Monday, October 22, 2018
Tab addiction grips nation
Tab, the diet soft drink made by Coca Cola, is having a cultural moment. Another cultural moment, rising like a carbonated bubble to the foaming surface of American life. According to the New York Times, its die-hard fans are in a "panic" over the prospect of shortages, whether real or imagined. I was alerted to this crisis thanks to that carnival of the trivial, Facebook, by an NU classmate who sent me a link to the story, and reminded me of a parody ad I had wrote for our college humor magazine, "Rubber Teeth."
It's flattering to have something you did remembered after ... gee ... 38 years, and I promised I would dig it up. Though now, I can't imagine what prompted me to write it; living in a co-ed dorm, the Northwestern Apartments on Orrington Avenue, I suppose. The beautiful, good-humored model, Laurel Campbell, was my next door neighbor on the second floor, and I vaguely recall posing her in some remote dorm basement. I remember being inordinately proud that we found a machine whose little light is on for the Tab button, showing they are out. I also seem to remember concerns being raised by my colleagues at the magazine—Rubber Teeth, for "biting satire that doesn't hurt," the brainchild of my pal, Robert Leighton—about lawsuits from an offended Coca Cola, the kind of grandiosity that launches magazines in the first place. "Let 'em sue us," I said, reflecting complete ignorance both of the agonies of litigation and the protection offered by parody.
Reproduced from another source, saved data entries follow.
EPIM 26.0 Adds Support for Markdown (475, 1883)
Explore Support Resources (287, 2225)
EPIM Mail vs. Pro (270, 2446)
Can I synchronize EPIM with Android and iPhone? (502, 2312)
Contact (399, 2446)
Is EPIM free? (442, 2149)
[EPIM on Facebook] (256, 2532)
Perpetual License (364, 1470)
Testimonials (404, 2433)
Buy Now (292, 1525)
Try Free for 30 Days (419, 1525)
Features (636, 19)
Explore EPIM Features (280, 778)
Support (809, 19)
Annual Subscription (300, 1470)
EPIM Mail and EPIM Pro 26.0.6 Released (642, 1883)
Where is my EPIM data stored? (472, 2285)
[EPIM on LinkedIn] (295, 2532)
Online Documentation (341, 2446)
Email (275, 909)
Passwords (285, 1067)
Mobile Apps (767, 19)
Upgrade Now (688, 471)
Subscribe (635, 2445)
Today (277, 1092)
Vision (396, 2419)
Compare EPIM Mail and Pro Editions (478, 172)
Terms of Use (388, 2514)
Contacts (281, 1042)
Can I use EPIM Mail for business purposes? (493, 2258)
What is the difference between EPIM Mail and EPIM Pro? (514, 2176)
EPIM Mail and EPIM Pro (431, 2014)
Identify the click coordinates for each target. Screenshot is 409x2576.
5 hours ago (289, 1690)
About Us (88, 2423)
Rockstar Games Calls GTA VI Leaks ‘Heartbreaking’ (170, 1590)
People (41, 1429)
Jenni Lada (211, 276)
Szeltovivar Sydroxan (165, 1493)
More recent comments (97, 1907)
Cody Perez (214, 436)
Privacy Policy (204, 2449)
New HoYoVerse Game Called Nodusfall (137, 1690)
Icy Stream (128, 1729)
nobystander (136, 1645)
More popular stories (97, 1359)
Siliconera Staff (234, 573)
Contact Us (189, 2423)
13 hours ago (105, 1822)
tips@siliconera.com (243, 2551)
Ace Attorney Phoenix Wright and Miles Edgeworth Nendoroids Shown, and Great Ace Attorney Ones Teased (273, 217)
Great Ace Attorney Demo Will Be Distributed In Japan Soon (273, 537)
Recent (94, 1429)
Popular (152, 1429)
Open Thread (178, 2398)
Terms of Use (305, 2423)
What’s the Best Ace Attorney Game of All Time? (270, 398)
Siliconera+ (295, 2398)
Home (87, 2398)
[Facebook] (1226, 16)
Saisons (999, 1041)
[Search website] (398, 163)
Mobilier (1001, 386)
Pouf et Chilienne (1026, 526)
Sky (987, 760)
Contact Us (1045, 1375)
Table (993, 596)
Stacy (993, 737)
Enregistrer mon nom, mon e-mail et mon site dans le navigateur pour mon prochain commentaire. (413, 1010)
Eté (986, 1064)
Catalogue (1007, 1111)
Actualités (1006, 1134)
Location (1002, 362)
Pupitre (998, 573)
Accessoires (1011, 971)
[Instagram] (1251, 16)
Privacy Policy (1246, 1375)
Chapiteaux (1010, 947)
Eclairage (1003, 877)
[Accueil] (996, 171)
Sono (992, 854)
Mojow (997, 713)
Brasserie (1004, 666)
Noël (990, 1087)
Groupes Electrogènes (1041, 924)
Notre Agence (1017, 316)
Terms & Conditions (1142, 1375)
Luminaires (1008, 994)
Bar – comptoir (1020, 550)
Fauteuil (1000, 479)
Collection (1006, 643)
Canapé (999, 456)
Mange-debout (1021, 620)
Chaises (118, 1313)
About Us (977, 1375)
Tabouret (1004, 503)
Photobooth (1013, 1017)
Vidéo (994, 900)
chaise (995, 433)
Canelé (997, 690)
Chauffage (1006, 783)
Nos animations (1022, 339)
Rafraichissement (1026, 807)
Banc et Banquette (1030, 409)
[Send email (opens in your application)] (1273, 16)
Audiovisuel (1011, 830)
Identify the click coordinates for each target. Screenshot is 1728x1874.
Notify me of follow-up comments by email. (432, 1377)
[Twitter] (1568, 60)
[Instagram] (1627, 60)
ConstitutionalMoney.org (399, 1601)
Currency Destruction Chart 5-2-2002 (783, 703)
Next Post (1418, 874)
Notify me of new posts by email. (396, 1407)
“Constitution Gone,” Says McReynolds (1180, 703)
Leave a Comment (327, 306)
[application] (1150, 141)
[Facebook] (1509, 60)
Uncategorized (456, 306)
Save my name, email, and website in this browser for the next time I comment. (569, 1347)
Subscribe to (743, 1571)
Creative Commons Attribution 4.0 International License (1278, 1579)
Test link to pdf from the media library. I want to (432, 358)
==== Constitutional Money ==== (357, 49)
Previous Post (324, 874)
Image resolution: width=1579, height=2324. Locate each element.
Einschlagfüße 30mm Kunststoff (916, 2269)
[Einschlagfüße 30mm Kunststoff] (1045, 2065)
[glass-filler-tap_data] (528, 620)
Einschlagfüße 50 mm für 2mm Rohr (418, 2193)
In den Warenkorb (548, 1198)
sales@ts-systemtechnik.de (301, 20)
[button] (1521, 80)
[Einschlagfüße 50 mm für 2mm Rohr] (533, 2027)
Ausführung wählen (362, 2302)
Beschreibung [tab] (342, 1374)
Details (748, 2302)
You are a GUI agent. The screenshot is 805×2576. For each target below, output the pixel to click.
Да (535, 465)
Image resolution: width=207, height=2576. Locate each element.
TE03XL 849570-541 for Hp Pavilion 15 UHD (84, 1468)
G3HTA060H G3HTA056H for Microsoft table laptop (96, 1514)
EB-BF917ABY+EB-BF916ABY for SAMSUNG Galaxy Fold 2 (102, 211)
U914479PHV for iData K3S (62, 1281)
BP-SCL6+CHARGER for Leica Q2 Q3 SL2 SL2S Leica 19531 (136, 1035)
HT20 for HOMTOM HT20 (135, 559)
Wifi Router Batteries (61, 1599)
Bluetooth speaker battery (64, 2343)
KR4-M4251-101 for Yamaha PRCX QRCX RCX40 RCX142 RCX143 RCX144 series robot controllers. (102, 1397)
The ad's rudimentary production values I'll generously hope can be ascribed to trying to imitate those grim fear-inducing Ad Council warnings about drunk driving and child abuse and such, popular at the time. Though they more likely were mere amateurism. I was 20, which I hope excuses me from any stench of sexism that lingers around the copy. The year was 1980.
None of which would be worth sharing, if reading the Times piece didn't raise a question that it didn't bother to answer: Tab and Diet Coke: what's the difference, if any? "The Straight Dope" addressed the question in 1983, concluding that "For practical purposes the difference between Tab and Diet Coke is that they come in different-colored cans." The Tab can being pink, speaking of sexism, the idea being, I guess, to make the product a siren call to dieting girls, who love pink. Even more noteworthy, the Coca Cola company seems to think that it should be spelled "TaB," as evidenced by this bit of corporate puffery celebrating the beverage's 50th anniversary in 2013. Not happening.